* _What to produce_: Return the lines below in which the string "agent" occurs.

* _Data section_:

━━━━━━━━━━━━━━━━

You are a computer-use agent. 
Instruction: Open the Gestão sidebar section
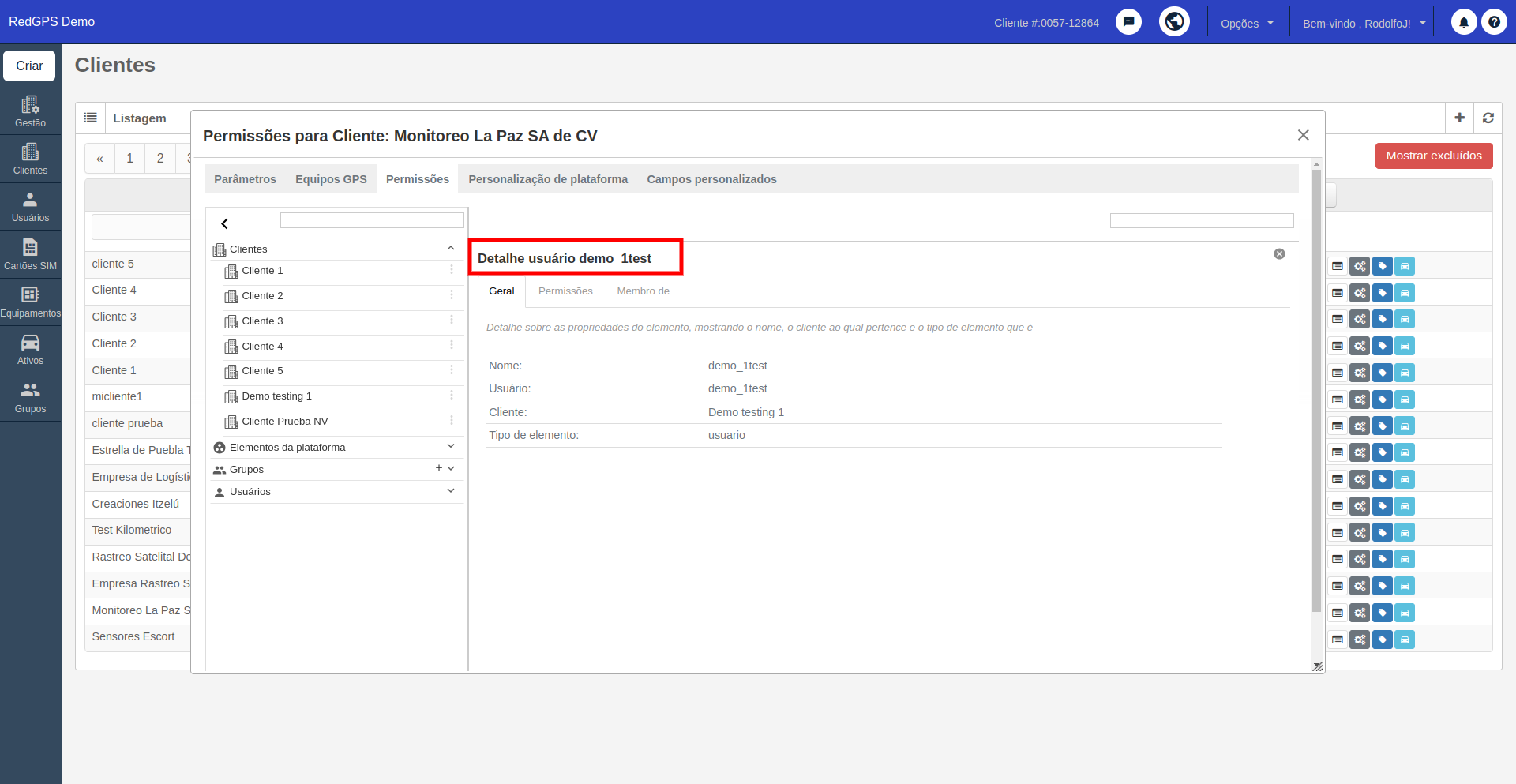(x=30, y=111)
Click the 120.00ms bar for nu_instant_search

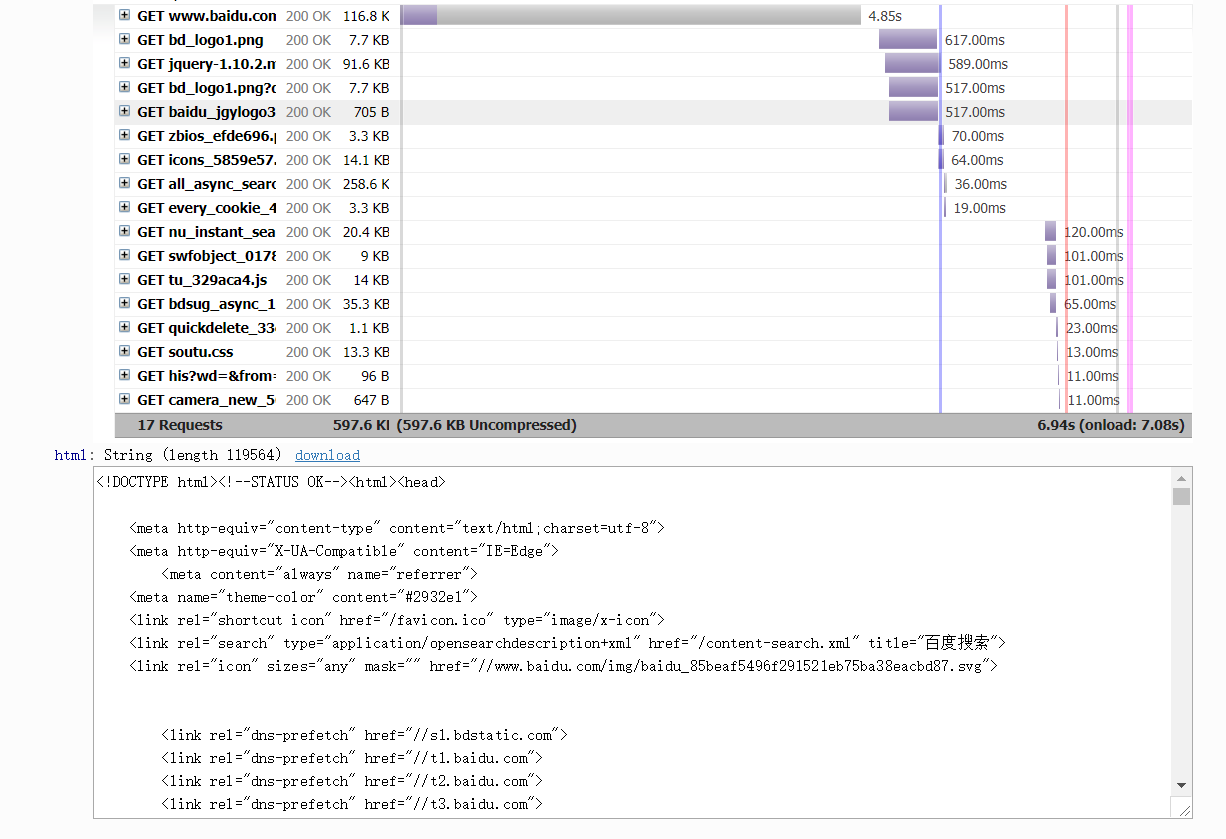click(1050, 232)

━━━━━━━━━━━━━━━━

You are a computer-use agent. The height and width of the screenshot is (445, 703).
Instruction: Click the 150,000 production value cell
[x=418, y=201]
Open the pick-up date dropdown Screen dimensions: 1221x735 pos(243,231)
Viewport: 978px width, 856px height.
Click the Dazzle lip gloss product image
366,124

━━━━━━━━━━━━━━━━

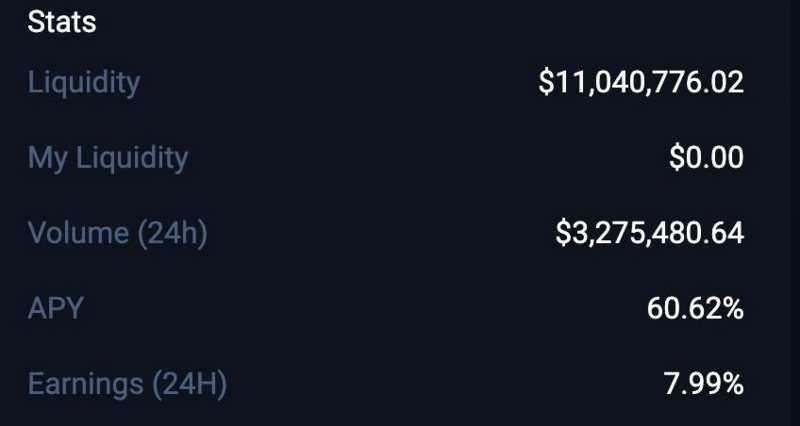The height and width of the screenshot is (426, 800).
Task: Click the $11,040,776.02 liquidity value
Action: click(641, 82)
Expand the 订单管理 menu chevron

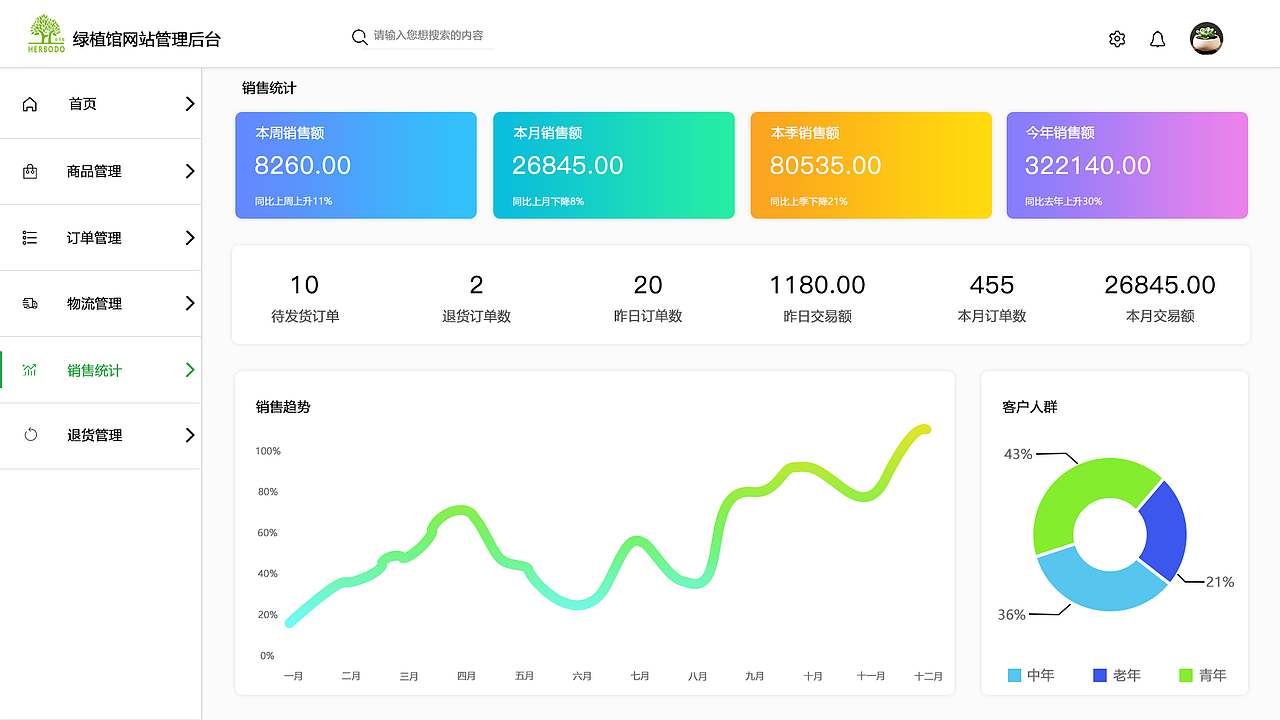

━━━━━━━━━━━━━━━━

* _The answer_:
You are a computer-use agent. 
You are a computer-use agent. The height and width of the screenshot is (445, 703).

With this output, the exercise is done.